Kwantlen students doubt benefits of the U-Pass
Ragnar Haagen, ctvbc.ca
Published Saturday, September 4, 2010 2:58PM PDT
Students at one Metro Vancouver university are wondering why they should opt into the U-Pass program when they can get to school faster by foot than on the bus.
In June, the provincial government announced that it would expand the student transit pass program to include post-secondary schools across the Lower Mainland, contributing $20 million over the next three years to cover the program.
But at some Kwantlen University campuses, limited bus service means that students may be forced to pay for a service that won't benefit them.
To illustrate this point, Kwantlen students raced the bus on bike and on foot along the 19-kilometre journey between the school's Surrey and Langley campuses.
The first person to make it to Langley was the bike, which finished the course in less than one hour.
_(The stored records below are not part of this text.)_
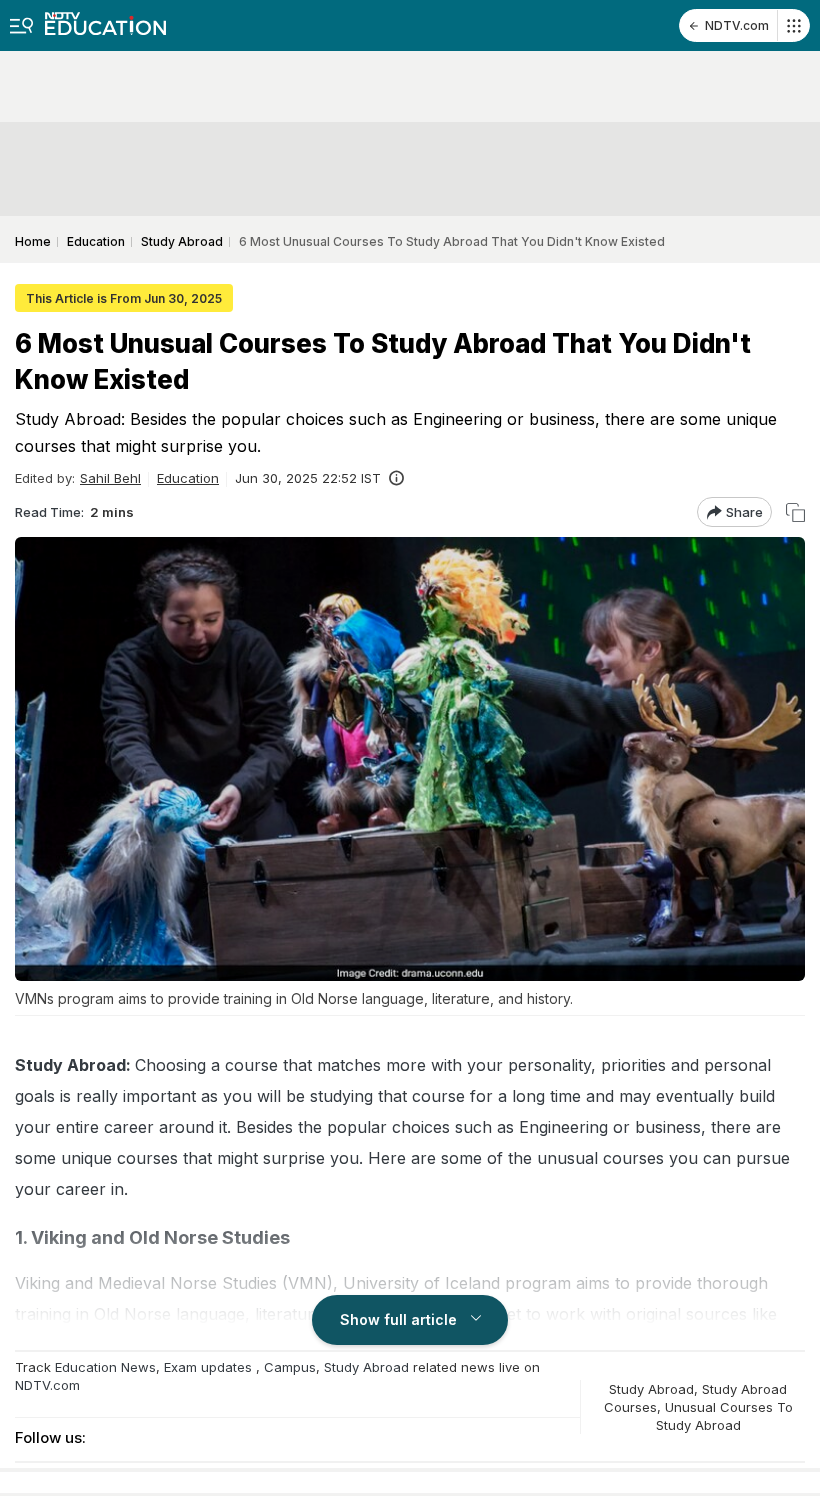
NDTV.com (737, 25)
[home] (105, 17)
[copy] (795, 512)
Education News (105, 1367)
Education (188, 478)
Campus (290, 1367)
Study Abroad (366, 1367)
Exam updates (208, 1367)
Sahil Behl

Surprisingly enough, the person crossing finish line second was 27-year-old long distance runner David Palermo.
The student who rode the bus came in third, finishing 13 minutes behind Palermo – but only because she missed her scheduled transfer and had to walk the rest of the way.
This example shows what students deal with on a daily basis, according to Jennifer Campbell, student council director from Kwantlen's Langley campus.
"Many second and third year students have classes that are spread over different campuses, some even on the same day, and they can't rely on transit schedules to ensure they're on time for class."
Ben Newsome, Kwantlen's U-Pass representative thinks the vote may split down the middle between the four campuses. "Right now, it looks like the Surrey and Richmond campuses are in favour of the pass, and Langley and Cloverdale are not."
Newsome says students will hold a vote on the U-Pass sometime in October, and depending on those results, it can come into effect as early as January.
Meanwhile, the school is still in ongoing discussions with TransLink to iron out more details.
"So far, there is no option for students to opt out, but we are discussing other options for students that don't want the pass," said Newsome.
If the vote does go through, student fees would go up by $30 per month, and that cost will rise to $35 per month in April 2013.
Kwantlen has said it will waive the fee for students with disabilities who already have their own bus pass.